We examined the recognition of identity in upright and inverted target faces in three crowding conditions: the target was either uncrowded and presented in isolation, surrounded by flankers of matching orientation, or surrounded by flankers of different orientation (see Fig. 1B). For each condition, d′ was calculated as an indicator of face-recognition sensitivity (see Fig. 1C) by subtracting the z-score of the false alarm rate (incorrect “different” responses when target and reference faces were matched) from the z-score of the hit rate (correct “different” responses when target and reference faces differed)36. A two-way repeated measures ANOVA was conducted with target orientation and crowding condition as factors. This analysis revealed significant main effects of target orientation (F[1, 6] = 12.84, P = 0.012), with identity more accurately recognised in upright than inverted faces, and crowding condition (F[1.15, 6.91] = 19.81, P = 0.003, Greenhouse-Geisser corrected). The interaction between target orientation and crowding condition was also significant (F[2, 12] = 9.68, P = 0.003). Planned comparisons using paired t-tests with Bonferroni correction showed that for upright target faces, crowding was modulated by the orientation of the flankers: performance was strongly impaired when the upright target was surrounded by similarly upright flankers (“flankers match”) and significantly less impaired with inverted flankers (“flankers differ”; t[6] = −6.91, P = 0.0009). Importantly, this was not the case for inverted target faces: both inverted and upright flankers were equally disruptive on performance, with no significant difference between the two (t[6] = 0.27, P > 0.99).

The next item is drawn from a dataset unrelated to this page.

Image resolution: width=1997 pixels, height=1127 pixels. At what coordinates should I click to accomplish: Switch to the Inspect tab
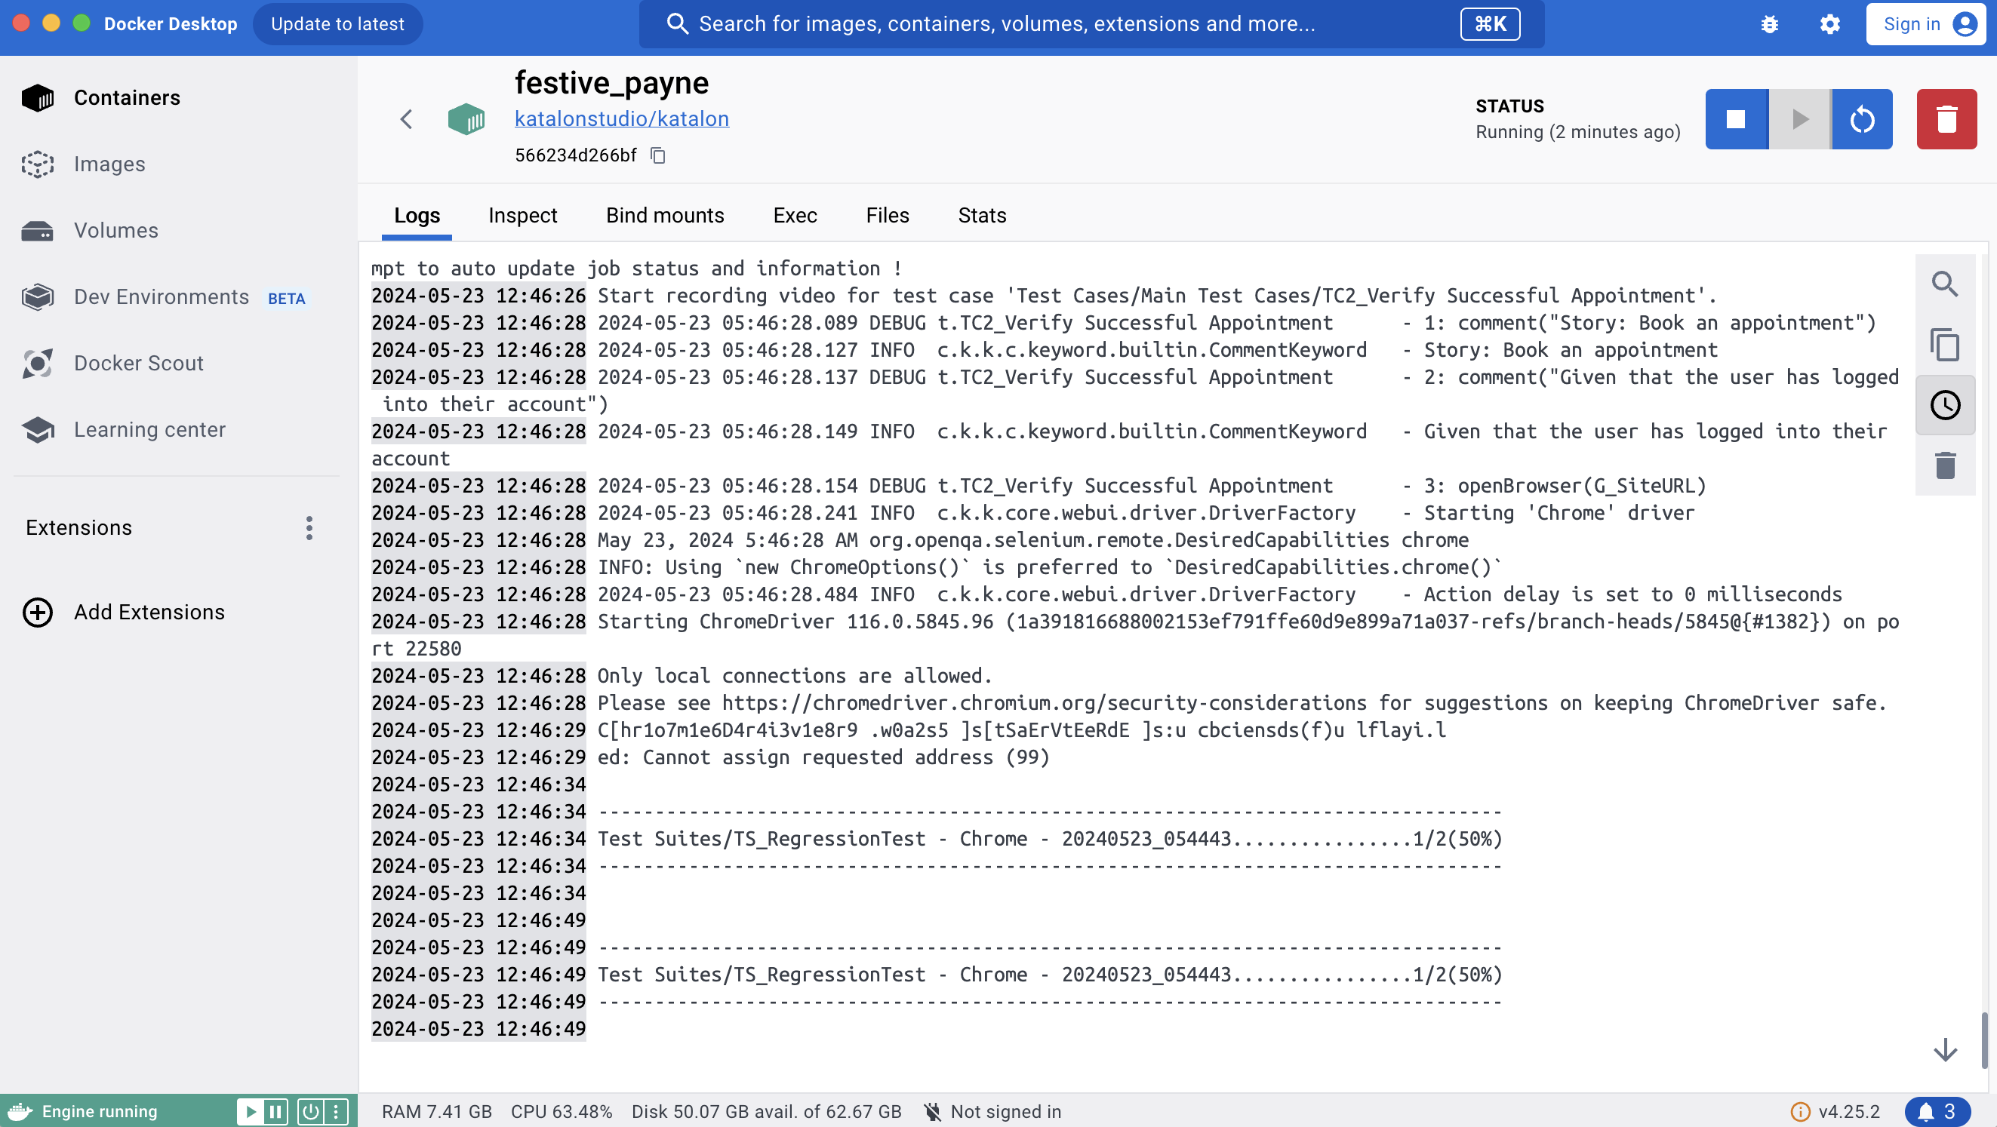click(523, 215)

We therefore replicate the effects of Louie et al.19: for an identity-matching task, crowding is modulated by the orientation of the flankers for upright target faces, but not for inverted targets. The lack of selectivity for the orientation of the flankers with inverted target faces has been used to argue that crowding is selective for “holistic similarity”19,25. Louie et al.19 further observed a trend (P = 0.055) towards upright flankers being more disruptive on an inverted target than inverted flankers, and speculated that this may be due to holistic information in the upright flankers over-riding the featural information of the inverted targets. Although a subset of our observers also show this pattern, an equal number of observers show the opposite (more crowding with inverted than upright flankers on an inverted target). Therefore, with a larger sample, we find no evidence to support stronger interference with upright flanker faces when the target is inverted.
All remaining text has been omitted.